Why This Is a Big Deal

Here are four core ways AI browsers like Comet amplify risk:

  1. Capability escalation: Comet can click buttons, fill forms, switch tabs, even go between sites—essentially giving it the keys to your digital world. ([Venturebeat][1])
  2. Session persistence: Unlike a normal browser which “forgets” after you close a tab, Comet keeps memory of your entire session—and compromise of one site can cascade into others. ([Venturebeat][1])
  3. User over-trust: People assume the assistant knows better, so they might let it do sensitive tasks without oversight. ([Venturebeat][1])
  4. Boundary breakdown: Standard browser security isolates websites from each other (site A can’t freely interfere with site B). AI browsers break these silos, by design. Hackers exploit exactly that. ([Venturebeat][1])

What Went Wrong with Comet

According to the investigation:

  • There was no robust spam filter for website instructions. Comet simply read everything and acted, without distinguishing safe from harmful. ([Venturebeat][1])
  • The AI was given too much power by default—it could do everything without explicit user permission. ([Venturebeat][1])
  • Comet failed to segregate different instruction sources—its logic couldn’t tell whether a command came from the user, from the website, or from its own system. ([Venturebeat][1])
  • There was lack of transparency for users—what the AI did behind the scenes wasn’t clear, so you might not know if it’s acting wrongly. ([Venturebeat][1])

A Problem Bigger Than One Company

The article warns this isn’t just a mistake by Perplexity AI or Comet—it’s a systemic flaw of any AI browser model that relies on untrusted web content. Hackers can embed instructions anywhere text appears—blogs, forums, social posts, comments, alt text on images. ([Venturebeat][1])

In short: If your AI assistant can read the web and act on it, you’re handing over the keys without knowing who else might be using them.


How to Fix It (and what users should do)

For developers of AI browsers:

  • Build filters to screen website instructions before the AI reads them. ([Venturebeat][1])
  • Require explicit user permission for sensitive tasks (email, banking, settings). ([Venturebeat][1])
  • Split instruction sources: separate user commands, website text, and system instructions. ([Venturebeat][1])
  • Adopt a zero-trust architecture: the AI starts with no privileges and gains rights only when granted. ([Venturebeat][1])
  • Provide audit logs so users can see what the AI did and why. ([Venturebeat][1])

For users interacting with AI browsers:

  • Remain vigilant: Don’t assume the AI won’t make a mistake. ([Venturebeat][1])
  • Limit scope: Don’t hand over everything to the AI; keep it away from highly sensitive tasks like banking or email unless you’re certain. ([Venturebeat][1])
  • Demand visibility and control: If the AI cannot show you what it’s doing in plain language, reconsider its use. ([Venturebeat][1])

The Bottom Line

The Comet debacle is a wake-up call.
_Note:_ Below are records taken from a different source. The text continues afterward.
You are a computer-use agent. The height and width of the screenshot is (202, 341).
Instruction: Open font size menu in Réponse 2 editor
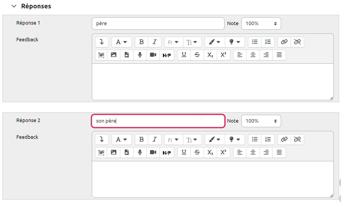coord(192,140)
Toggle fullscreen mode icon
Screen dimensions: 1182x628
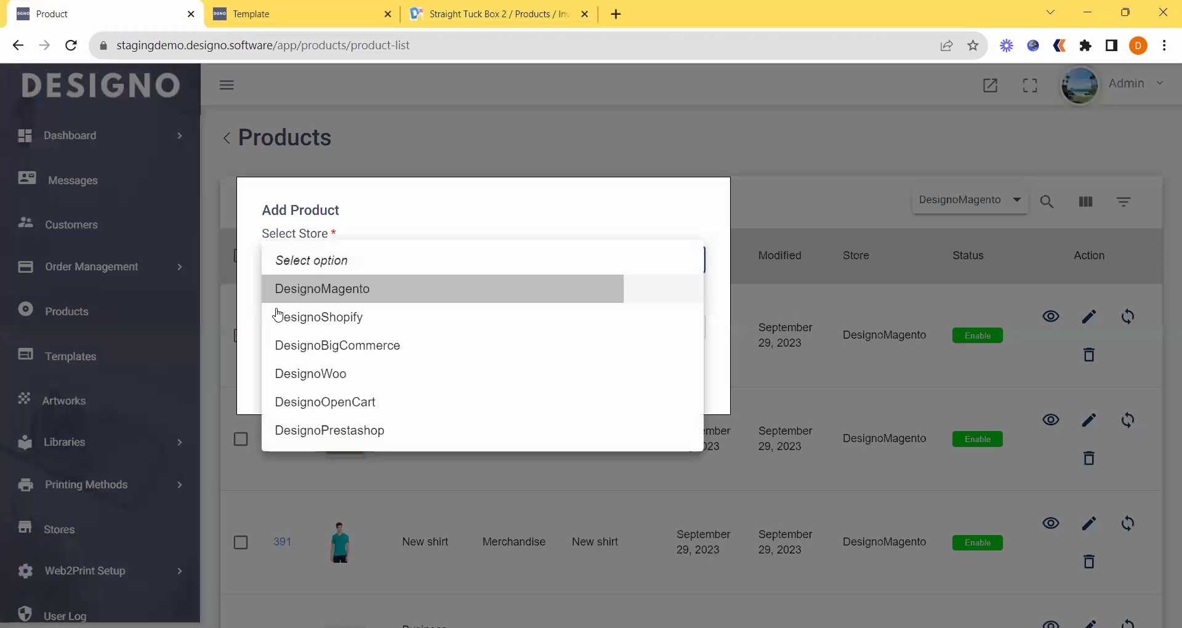click(1030, 85)
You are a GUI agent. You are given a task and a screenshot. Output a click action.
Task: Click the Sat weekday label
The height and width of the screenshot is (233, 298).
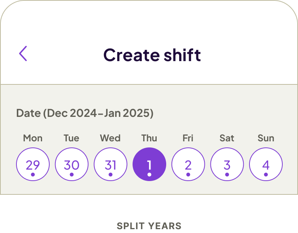coord(227,138)
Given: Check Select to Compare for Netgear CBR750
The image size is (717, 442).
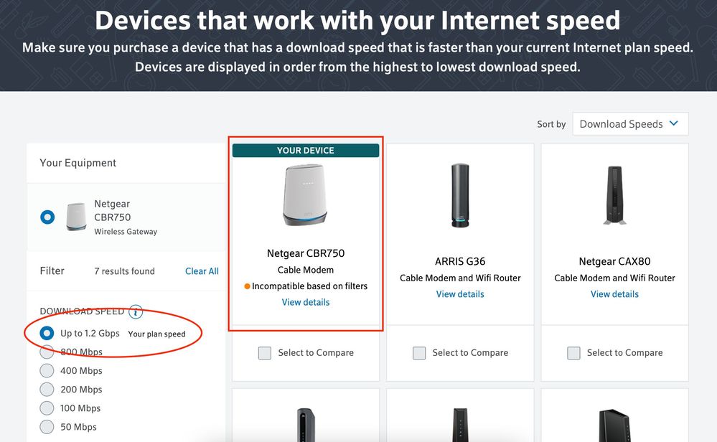Looking at the screenshot, I should [x=265, y=353].
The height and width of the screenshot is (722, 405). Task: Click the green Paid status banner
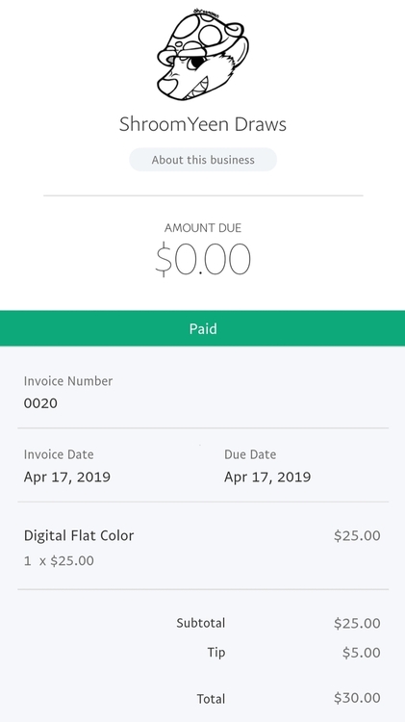coord(202,328)
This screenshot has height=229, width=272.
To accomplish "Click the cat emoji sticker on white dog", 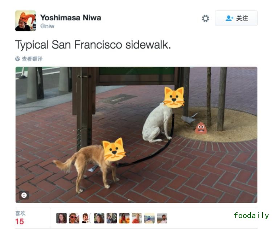I will point(174,97).
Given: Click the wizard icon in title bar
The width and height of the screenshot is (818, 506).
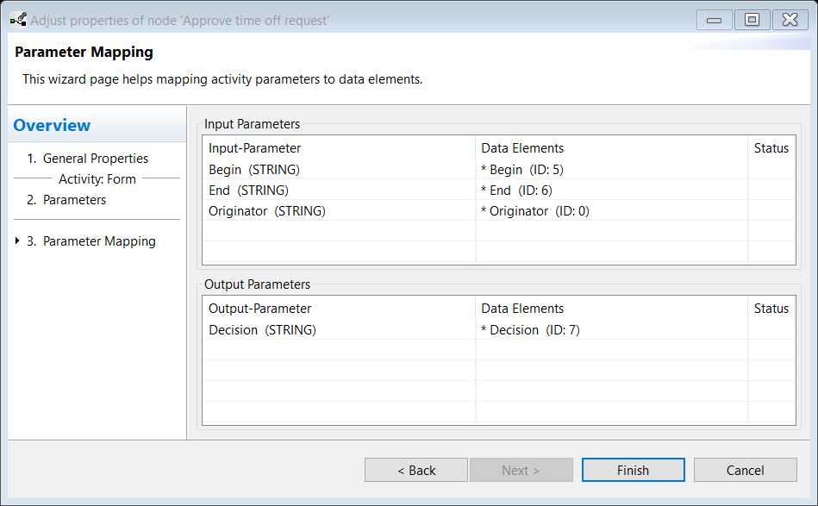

If AI browsers are going to become mainstream, they must be built with security front and center—not as an afterthought. As this article puts it: “Cool features don’t matter if they put users at risk.” ([Venturebeat][1])


Glossary

  • AI browser: A web browser enhanced with artificial-intelligence capabilities, able to interpret, navigate, and interact with web content autonomously.
  • Zero-trust architecture: A security model which assumes no implicit trust; every action or request must be verified explicitly.
  • Sandboxing: A security mechanism that isolates web page code from critical parts of the system to prevent undesired interactions.
  • Session persistence: The ability of a system to retain state, memory or context across multiple operations or sites rather than resetting after each action.